CILIA AND FLAGELLA

Purkinje first observed ciliary movement. Hodge(1950) studied detailed structure of sperm flagellum.

Manton studied structure of cilia in plants.

Most prominent hair-like organelles on free surface of the cell, associated with motility.

Both are whiplike and move the micro-organisms along.

Cilia are only 5-20 µm in length while flagella are 100-200 µm long.

Flagella move in an undulating fashion and beat independently to generate planer or helical waves orginating at either the base or the tip. If the wave moves from base to the tip, the cell is pushed along; a beat

travelling from the tip towards the base pulls the cell through the water.

Sometimes the flagellum will have lateral hair called flimmer filaments (thicker, stiffer hair) so that a wave moving down the filament towards the tip pulls the cell along instead of pushing it. Such a flagellum

is referred to as a tinsel type flagellum, whereas the naked flagellum is referred to as whiplash flagellum.

Cilia, normally have a beat with two distinctive phases. In Power or effective stroke the cilium propels through the surrounding fluids like an oar, thereby propelling the organisms along, in the water. The cilium

next bends along its length, while it is pulled forward during the recovery stroke in preparation for another effective stroke.

A ciliated microorganism actually coordinates the beat so that some of its cilia are in recovery phase, whereas others are carrying out their effective stroke, this coordination allows the organisms to move smoothly through the water.

Cilia and flagella are very similar in ultrastructure, both are membrane-bound cylinders made up of four parts:

    Fig. Ultrastructure of flagellum in cross-section

Fig. Types of flagella

Fig. Movement in Cilia                      Fig. L.S. of a flagellum (Diagrammatic)

(i) Shaft/axoneme: consists of nine pairs of microtubule doublets (9 + 2 pattern). Each doublet also has pairs of arms projecting from subtubule A towards a neighbouring doublet. A radial spoke extends from subtubule A towards the internal pair of microtubules with their central sheath. These microtubules are similar to those found in the cytoplasm. Each is made up of two types of tubulin subunits, that resemble the contractile protein actin in their composition.

(ii) Basal plate - Area of high density which lies above the basal body at the level of plasma membrane.

In this region one subfibre of each peripheral fibril disappears. The central fibrils develop in this area.

(iii) Basal body / kinetosome / basal granule / blepharoplast: lies in the cytoplasm at the base of each cilium or flagellum.
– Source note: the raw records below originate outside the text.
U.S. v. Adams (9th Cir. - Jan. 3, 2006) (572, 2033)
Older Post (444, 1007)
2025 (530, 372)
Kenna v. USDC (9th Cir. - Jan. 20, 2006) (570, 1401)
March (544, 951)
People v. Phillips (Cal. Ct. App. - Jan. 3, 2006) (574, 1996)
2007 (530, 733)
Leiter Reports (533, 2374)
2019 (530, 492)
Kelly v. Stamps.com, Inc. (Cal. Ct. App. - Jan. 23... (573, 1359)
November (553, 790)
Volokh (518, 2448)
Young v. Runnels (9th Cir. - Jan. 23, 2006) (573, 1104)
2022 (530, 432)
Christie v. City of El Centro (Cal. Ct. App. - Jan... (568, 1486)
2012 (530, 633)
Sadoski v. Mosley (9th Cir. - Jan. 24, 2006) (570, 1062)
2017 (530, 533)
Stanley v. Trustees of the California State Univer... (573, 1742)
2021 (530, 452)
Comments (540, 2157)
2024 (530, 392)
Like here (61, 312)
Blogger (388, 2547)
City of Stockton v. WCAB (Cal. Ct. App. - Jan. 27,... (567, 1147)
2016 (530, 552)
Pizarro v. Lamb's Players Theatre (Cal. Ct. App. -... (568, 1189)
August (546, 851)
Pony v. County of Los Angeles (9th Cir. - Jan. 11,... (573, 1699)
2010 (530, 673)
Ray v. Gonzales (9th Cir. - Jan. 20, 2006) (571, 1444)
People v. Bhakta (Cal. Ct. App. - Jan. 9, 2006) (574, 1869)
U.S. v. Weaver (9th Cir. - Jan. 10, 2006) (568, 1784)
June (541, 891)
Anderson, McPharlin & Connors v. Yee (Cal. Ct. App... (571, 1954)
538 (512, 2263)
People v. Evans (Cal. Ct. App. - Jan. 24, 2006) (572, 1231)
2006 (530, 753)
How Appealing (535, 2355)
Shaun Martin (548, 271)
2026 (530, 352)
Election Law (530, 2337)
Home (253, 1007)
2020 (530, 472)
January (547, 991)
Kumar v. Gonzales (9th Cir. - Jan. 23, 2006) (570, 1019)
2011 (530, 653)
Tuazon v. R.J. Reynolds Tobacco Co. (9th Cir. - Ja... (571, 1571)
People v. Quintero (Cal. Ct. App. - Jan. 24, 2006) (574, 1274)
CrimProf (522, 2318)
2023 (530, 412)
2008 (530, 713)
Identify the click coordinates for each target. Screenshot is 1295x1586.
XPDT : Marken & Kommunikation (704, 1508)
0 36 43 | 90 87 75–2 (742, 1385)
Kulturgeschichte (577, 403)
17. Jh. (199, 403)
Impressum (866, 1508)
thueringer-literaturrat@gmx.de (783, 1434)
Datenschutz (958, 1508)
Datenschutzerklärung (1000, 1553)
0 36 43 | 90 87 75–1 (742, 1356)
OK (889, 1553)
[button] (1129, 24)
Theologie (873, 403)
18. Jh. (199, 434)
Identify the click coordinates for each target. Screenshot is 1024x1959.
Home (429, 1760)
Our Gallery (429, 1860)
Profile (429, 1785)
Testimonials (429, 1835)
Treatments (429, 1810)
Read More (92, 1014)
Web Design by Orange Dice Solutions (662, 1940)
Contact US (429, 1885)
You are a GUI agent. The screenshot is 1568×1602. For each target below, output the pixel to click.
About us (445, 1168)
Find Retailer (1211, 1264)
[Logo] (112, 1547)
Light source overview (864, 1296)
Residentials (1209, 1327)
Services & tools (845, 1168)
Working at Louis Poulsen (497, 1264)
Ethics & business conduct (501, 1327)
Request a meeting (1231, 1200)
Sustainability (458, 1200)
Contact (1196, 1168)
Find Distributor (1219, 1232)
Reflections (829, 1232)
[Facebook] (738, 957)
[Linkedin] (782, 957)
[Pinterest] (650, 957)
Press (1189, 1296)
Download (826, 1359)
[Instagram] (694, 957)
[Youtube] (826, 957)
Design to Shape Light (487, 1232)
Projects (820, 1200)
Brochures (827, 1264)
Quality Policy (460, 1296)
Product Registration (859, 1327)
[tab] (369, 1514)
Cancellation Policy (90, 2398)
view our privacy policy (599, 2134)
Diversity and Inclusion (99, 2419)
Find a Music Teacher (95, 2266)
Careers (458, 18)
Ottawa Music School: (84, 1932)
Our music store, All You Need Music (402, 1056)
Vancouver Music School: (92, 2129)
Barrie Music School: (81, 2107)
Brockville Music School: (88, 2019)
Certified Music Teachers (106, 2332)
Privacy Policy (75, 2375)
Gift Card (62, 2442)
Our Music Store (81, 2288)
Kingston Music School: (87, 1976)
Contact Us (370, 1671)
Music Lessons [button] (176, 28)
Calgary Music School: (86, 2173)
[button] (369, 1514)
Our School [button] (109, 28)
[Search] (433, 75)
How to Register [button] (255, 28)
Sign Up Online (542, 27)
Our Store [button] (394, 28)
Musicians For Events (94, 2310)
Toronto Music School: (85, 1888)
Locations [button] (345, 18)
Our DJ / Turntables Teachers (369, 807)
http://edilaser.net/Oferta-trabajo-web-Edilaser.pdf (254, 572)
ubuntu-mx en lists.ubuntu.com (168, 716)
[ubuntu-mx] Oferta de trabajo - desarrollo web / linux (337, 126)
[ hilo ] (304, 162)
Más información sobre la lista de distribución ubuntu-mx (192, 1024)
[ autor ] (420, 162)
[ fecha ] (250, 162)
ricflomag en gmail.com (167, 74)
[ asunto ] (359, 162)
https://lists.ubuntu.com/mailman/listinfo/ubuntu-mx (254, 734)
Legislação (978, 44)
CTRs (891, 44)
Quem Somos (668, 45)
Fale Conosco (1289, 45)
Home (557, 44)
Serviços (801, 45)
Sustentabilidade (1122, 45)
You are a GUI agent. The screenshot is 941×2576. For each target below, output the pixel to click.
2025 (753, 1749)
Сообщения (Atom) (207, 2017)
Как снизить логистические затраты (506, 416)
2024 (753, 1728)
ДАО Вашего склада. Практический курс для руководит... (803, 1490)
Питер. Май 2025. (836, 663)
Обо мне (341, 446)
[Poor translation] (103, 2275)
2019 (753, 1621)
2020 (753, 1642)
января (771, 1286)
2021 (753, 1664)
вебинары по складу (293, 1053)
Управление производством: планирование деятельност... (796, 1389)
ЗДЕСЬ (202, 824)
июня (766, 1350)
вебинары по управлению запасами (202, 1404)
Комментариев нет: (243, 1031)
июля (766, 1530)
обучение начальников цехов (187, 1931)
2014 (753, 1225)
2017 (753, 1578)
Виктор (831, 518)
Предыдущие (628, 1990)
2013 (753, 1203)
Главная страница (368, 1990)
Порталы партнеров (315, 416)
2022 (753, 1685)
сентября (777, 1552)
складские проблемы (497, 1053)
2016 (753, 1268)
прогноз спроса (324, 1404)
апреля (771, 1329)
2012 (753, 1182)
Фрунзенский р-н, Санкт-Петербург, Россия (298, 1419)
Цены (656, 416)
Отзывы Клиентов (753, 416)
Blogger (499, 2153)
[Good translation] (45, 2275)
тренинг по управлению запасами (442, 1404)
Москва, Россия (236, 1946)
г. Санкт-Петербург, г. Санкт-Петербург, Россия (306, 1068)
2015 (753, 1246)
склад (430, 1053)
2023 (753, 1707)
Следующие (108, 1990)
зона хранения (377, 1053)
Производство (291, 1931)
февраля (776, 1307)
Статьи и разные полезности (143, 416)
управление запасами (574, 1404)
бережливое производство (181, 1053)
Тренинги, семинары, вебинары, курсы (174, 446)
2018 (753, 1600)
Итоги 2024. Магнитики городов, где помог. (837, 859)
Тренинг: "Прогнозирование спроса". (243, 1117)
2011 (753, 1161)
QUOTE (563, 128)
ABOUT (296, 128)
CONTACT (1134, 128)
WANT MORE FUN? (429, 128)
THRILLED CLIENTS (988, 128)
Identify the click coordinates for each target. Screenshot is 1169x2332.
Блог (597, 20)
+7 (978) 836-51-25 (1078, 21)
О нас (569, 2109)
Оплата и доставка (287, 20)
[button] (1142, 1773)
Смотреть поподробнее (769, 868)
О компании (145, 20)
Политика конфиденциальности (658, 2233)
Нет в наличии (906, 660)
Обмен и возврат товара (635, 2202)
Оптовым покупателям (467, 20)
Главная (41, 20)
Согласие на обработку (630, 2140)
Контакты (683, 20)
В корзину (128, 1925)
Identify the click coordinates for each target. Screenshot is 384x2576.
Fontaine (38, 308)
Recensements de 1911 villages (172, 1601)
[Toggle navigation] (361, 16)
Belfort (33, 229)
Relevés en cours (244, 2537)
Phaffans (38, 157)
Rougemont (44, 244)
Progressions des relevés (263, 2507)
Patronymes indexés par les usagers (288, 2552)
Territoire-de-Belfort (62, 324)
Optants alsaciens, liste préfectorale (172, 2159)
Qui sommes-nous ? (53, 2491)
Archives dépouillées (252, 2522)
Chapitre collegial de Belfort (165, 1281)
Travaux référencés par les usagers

It is short cylinder with nine microtubule triplets around its periphery (9+0 pattern)

and is separated from the rest of the organelles by a basal plate. The basal body directs the construction of these organelles.

(iv) Rootlets Striated fibrillar outgrowths which develop from the outer lower part of body and are meant for providing support to the basal body. They are made of bundles of microfilaments. Cilia and flagella appear to grow through the addition of preformed microtubule subunits at their tips. Cilia and flagella bend because adjacent microtubule doublets slide along one another while maintaining their individual lengths. The doublet arms, 15 nm long, are made up of the protein dynein. Adenosine triphosphate (ATP) powers the movement of cilia and flagella and isolated dynein hydrolyses ATP. It appears that dynein arms interact with the subtubule B of adjacent doublets to cause the sliding motion.

Cilia and flagella beat at a rate of about 10-40 strokes or waves per second and propel the microorganisms rapidly. Such speeds are equivalent to or are much faster than those seen in higher animals.